» **Written request**: Reproduce each of the entries below line for line, with no changes.

» **Dataset content**:
BEGIN
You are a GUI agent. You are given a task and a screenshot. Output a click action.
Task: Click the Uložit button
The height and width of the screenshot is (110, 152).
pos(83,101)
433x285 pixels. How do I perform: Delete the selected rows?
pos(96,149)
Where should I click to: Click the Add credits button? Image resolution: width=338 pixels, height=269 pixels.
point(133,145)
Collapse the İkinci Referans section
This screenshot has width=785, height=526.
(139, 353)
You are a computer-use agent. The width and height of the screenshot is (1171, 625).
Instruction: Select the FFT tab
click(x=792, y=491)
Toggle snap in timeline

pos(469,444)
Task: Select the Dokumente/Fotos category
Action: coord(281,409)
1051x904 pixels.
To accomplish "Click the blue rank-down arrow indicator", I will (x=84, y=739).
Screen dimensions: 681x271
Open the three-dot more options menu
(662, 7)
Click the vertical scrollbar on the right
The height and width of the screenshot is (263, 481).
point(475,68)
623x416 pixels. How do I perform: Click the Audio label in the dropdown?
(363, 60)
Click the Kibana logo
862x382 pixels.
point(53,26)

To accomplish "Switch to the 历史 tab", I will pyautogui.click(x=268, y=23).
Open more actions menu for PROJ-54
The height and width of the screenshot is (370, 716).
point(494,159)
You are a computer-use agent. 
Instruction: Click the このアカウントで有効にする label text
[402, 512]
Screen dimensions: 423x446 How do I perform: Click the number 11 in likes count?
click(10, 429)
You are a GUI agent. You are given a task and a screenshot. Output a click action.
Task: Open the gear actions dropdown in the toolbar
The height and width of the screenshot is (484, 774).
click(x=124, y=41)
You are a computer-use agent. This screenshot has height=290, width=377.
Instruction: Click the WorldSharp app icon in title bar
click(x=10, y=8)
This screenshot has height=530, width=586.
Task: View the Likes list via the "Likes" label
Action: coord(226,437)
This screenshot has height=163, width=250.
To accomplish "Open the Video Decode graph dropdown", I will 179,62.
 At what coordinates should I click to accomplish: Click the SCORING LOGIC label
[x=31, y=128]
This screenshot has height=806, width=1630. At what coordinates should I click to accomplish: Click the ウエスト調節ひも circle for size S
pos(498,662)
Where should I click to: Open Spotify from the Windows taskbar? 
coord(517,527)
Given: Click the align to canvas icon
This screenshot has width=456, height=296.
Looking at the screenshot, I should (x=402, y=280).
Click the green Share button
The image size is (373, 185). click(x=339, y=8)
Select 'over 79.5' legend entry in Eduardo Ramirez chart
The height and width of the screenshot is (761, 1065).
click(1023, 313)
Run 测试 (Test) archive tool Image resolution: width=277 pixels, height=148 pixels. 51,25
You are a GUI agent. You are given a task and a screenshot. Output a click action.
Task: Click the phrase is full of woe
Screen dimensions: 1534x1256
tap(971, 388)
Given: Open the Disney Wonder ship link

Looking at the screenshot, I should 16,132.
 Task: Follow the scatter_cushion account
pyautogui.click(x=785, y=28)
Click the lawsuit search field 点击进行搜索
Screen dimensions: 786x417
END
» **Exercise output**:
You are a GUI agent. You are given a task and a screenshot. Output a click action.
Task: Click the Uložit button
The height and width of the screenshot is (110, 152).
pos(83,101)
433x285 pixels. How do I perform: Delete the selected rows?
pos(96,149)
Where should I click to: Click the Add credits button? Image resolution: width=338 pixels, height=269 pixels.
point(133,145)
Collapse the İkinci Referans section
This screenshot has width=785, height=526.
(139, 353)
You are a computer-use agent. The width and height of the screenshot is (1171, 625).
Instruction: Select the FFT tab
click(x=792, y=491)
Toggle snap in timeline

pos(469,444)
Task: Select the Dokumente/Fotos category
Action: coord(281,409)
1051x904 pixels.
To accomplish "Click the blue rank-down arrow indicator", I will (x=84, y=739).
Screen dimensions: 681x271
Open the three-dot more options menu
(662, 7)
Click the vertical scrollbar on the right
The height and width of the screenshot is (263, 481).
point(475,68)
623x416 pixels. How do I perform: Click the Audio label in the dropdown?
(363, 60)
Click the Kibana logo
862x382 pixels.
point(53,26)

To accomplish "Switch to the 历史 tab", I will pyautogui.click(x=268, y=23).
Open more actions menu for PROJ-54
The height and width of the screenshot is (370, 716).
point(494,159)
You are a computer-use agent. 
Instruction: Click the このアカウントで有効にする label text
[402, 512]
Screen dimensions: 423x446 How do I perform: Click the number 11 in likes count?
click(10, 429)
You are a GUI agent. You are given a task and a screenshot. Output a click action.
Task: Open the gear actions dropdown in the toolbar
The height and width of the screenshot is (484, 774).
click(x=124, y=41)
You are a computer-use agent. This screenshot has height=290, width=377.
Instruction: Click the WorldSharp app icon in title bar
click(x=10, y=8)
This screenshot has height=530, width=586.
Task: View the Likes list via the "Likes" label
Action: coord(226,437)
This screenshot has height=163, width=250.
To accomplish "Open the Video Decode graph dropdown", I will 179,62.
 At what coordinates should I click to accomplish: Click the SCORING LOGIC label
[x=31, y=128]
This screenshot has height=806, width=1630. At what coordinates should I click to accomplish: Click the ウエスト調節ひも circle for size S
pos(498,662)
Where should I click to: Open Spotify from the Windows taskbar? 
coord(517,527)
Given: Click the align to canvas icon
This screenshot has width=456, height=296.
Looking at the screenshot, I should (x=402, y=280).
Click the green Share button
The image size is (373, 185). click(x=339, y=8)
Select 'over 79.5' legend entry in Eduardo Ramirez chart
The height and width of the screenshot is (761, 1065).
click(1023, 313)
Run 测试 (Test) archive tool Image resolution: width=277 pixels, height=148 pixels. 51,25
You are a GUI agent. You are given a task and a screenshot. Output a click action.
Task: Click the phrase is full of woe
Screen dimensions: 1534x1256
tap(971, 388)
Given: Open the Disney Wonder ship link

Looking at the screenshot, I should 16,132.
 Task: Follow the scatter_cushion account
pyautogui.click(x=785, y=28)
Click the lawsuit search field 点击进行搜索
Screen dimensions: 786x417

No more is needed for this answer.